Happy Archaeology Month!
In addition to being Frozen Food Month, March is also Archaeology Month.
According to the newsletter put out by Central Gulf Coast Archaeological Society:
The tsunami that devasted the Far East on December 26 has exposed an ancient city and parts of a temple in Mahabalipuram, India. Archaeologists have begun underwater excavations there.
Three rock structures with elaborate carvings of animals have emerged. As the water receded, the force of the water removed sand deposits that had covered the structures. These structures appear to belong to a port city built in the seventh century.
The six-foot rocky structures include the elaborately carved head of an elephant and a horse in flight. Another structure has a reclining lion sculpted on it. Archaeologists believe these could be part of the legendary seven pagodas.
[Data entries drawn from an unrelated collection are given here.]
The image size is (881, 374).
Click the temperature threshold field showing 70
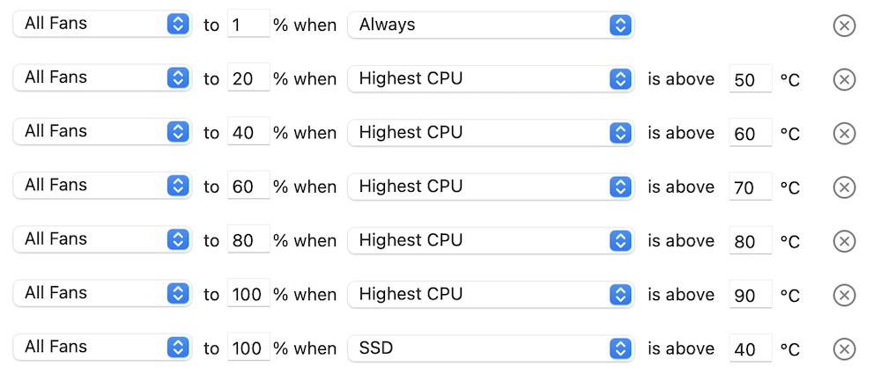coord(750,187)
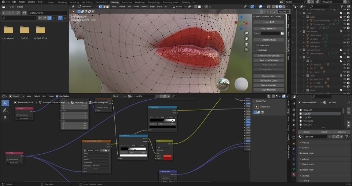Image resolution: width=352 pixels, height=186 pixels.
Task: Toggle camera view gizmo in viewport
Action: pos(247,44)
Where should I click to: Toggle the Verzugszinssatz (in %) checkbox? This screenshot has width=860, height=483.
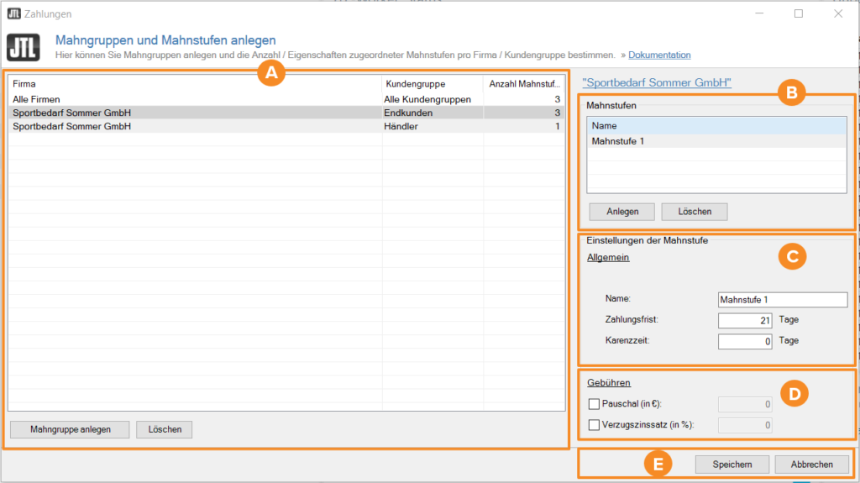tap(595, 425)
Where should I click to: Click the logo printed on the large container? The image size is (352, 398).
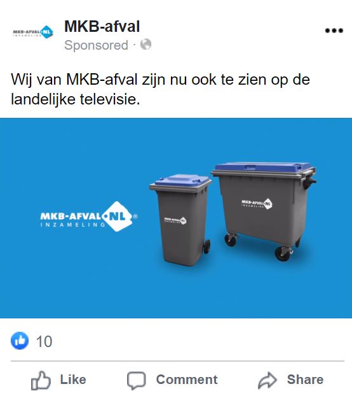coord(257,203)
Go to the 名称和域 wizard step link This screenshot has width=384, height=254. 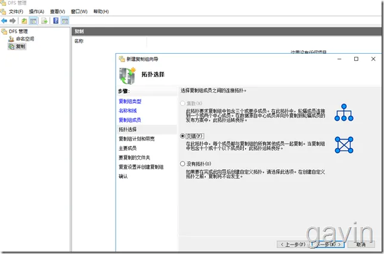(x=128, y=111)
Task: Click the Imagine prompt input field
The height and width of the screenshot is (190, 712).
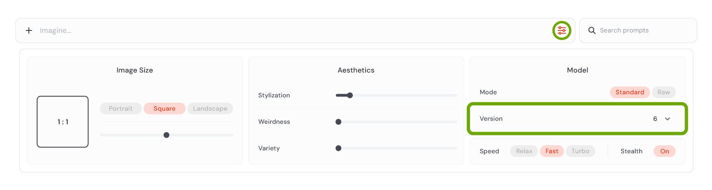Action: pyautogui.click(x=293, y=30)
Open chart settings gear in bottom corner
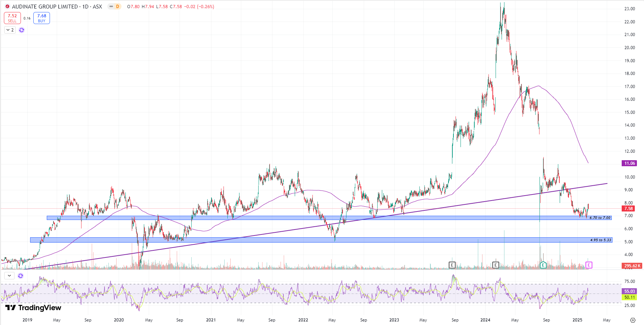Image resolution: width=644 pixels, height=325 pixels. click(x=633, y=320)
Further excavations may expose more edifices to be found.
CGCAS credits the St. Pete Times, 2/29/05, but that can't be right.
The Times of India has a cute little article, though:
. . the archaeologists are an excited lot . .
I bet they are. I could not find anything on the 'legendary seven pagodas" except more articles on their discovery. Seems like somewhere on the web there'd be, you know, a legend or something.
Anyway - Celebrate March! Take an archaeologist a frozen pizza!
Update: O Ho! India's No. 1 Weekly News Magazine printed an article June 2003 on the legendary seven temples. Scroll down to myth #4 - the sunken Temples of Mamallpuram.
"The story of the sunken pagodas of Mamallpuram - or Mahabalipuram - is like a ghost story. No one has seen a ghost, but everyone would claim to know someone who has seen it."